HOME | .TXT WEBSITE

BY Robin Picard and the .txt team

Comparing the Quality of Structured Generation Engines

Executive summary

  • Schema-compliance benchmarks like JSONSchemaBench are insufficient to assess the quality of a structured generation engine: an engine can seem perfectly compliant and still degrade the model's outputs.
  • We propose a better methodology that compares engines' token masks to surface both over- and under-constraining errors. Across 5,047 schemas, dotjson records zero provable errors, while xgrammar and llguidance make millions.
  • These errors show up in accuracy. On BFCL tool calling, dotjson posts the best score on every model tested and systematically beats the unconstrained baseline. llguidance and xgrammar can fall below the baseline, hurting the model's performance.

Introduction

Structured generation engines constrain a model so its output conforms to a schema. On the surface they all make the same promise: valid, schema-compliant results. But implementing constrained generation correctly is genuinely hard, and not all engines deliver the same quality: they differ in how completely they enforce the schema and in how much the constraint ends up helping or hurting the model. Knowing which engine to trust therefore matters, and that's exactly what a benchmark should tell us. Yet benchmarking these engines is itself a difficult task. There are usually two different approaches, with two different goals.

One approach is to ask a model, constrained by the engine, to generate completions that satisfy the requirements expressed by JSON schemas. For that purpose, popular JSON Schema datasets such as JSONSchemaBench are often used. The engines are then evaluated on their ability to ensure the model returns a schema-compliant response, highlighting the advantage they provide over an unconstrained model that would sometimes violate the schema specifications. The main issue with that approach is that it does not measure what we really care about: semantic accuracy. What's the point of constraining a model if the responses provided are schema-compliant but wrong?

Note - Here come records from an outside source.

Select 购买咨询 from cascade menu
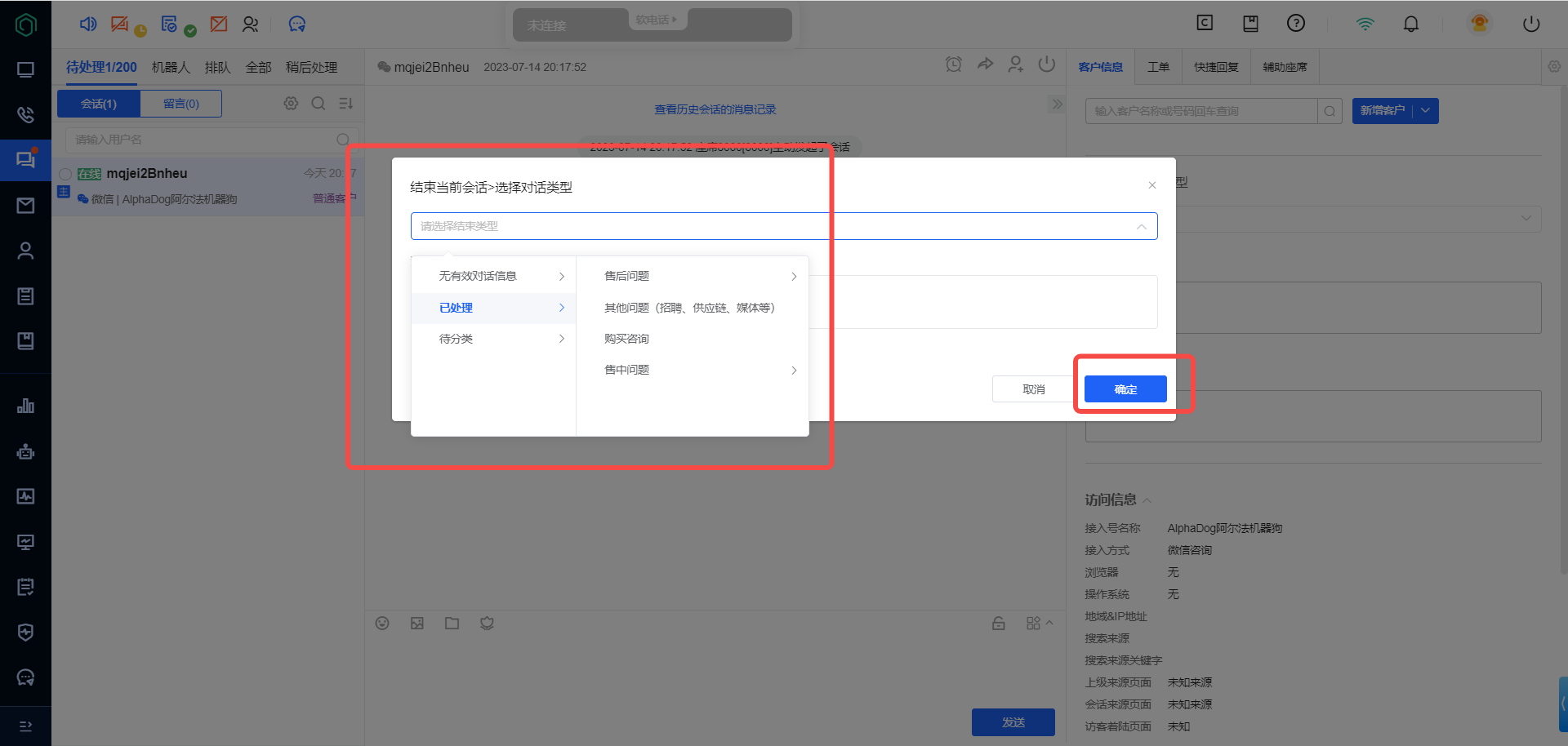This screenshot has height=746, width=1568. tap(626, 339)
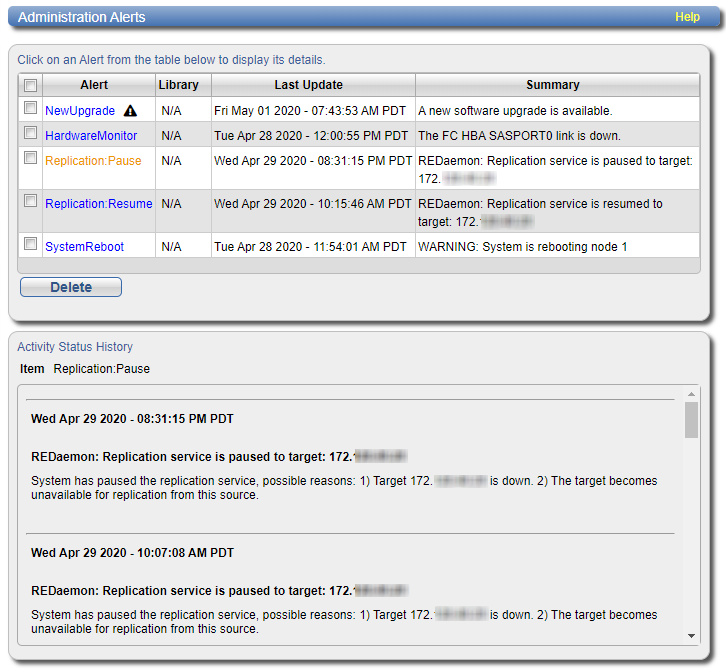Click the history scrollbar down arrow
This screenshot has width=726, height=671.
691,635
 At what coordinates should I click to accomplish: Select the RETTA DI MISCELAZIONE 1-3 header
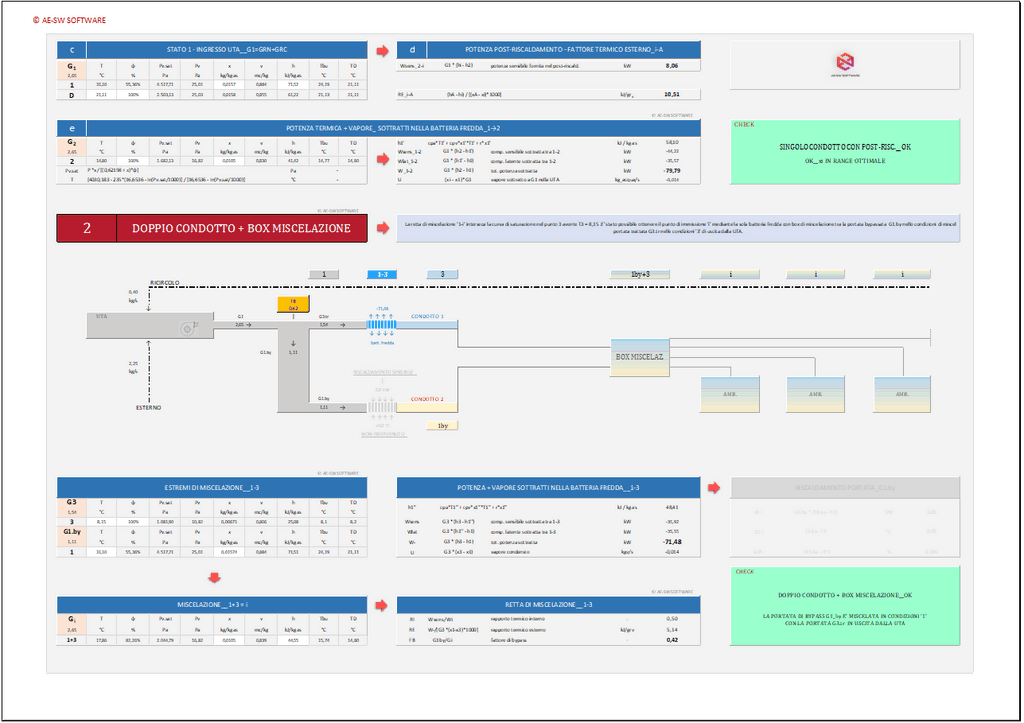[549, 605]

An alternative is to directly measure model accuracy with the structured generation engine and to compare it to an unconstrained baseline. A tree is recognized by its fruit: if the structured generation engine is of good quality, we will see a positive impact on accuracy. This is also the kind of evidence needed to address a recurring doubt, raised by several different papers, that constraining a model's output format degrades its accuracy. Measuring accuracy directly is the better approach, but it stumbles over the noise and nondeterminism of LLM text generation. You have to run many generations before seeing statistically significant results, and even then, so much depends on the JSON Schema dataset, the model, and the prompt. We can measure structured generation engines' performance for specific cases, but it's hard to generalize from there. Any benchmark results are open to accusations of cherry-picking.

Token Mask-Level Comparison

We are proposing a different approach here: assessing the validity of token masks at every step of a simulated generation. That allows us to isolate engines' action without the noise introduced by the model's generation and to analyze behavior over all tokens of the vocabulary, not just the single one sampled. Ideally, we would build an oracle based on a partial JSON Schema validator that would tell us for each token in the vocabulary whether a valid completion is possible if it were to be consumed. Then we would check that the engine's token mask agrees with it. However, there are two issues with that approach. First, building such an oracle is not easy at all. Putting aside tokenization issues, assessing what can be generated at each step to respect the JSON Schema is what engines do, so there's a bit of circularity going on. Second, even if we were to have such an oracle, we may run into scaling issues as evaluating hundreds of thousands of tokens at each generation step may require an infeasible amount of time and compute.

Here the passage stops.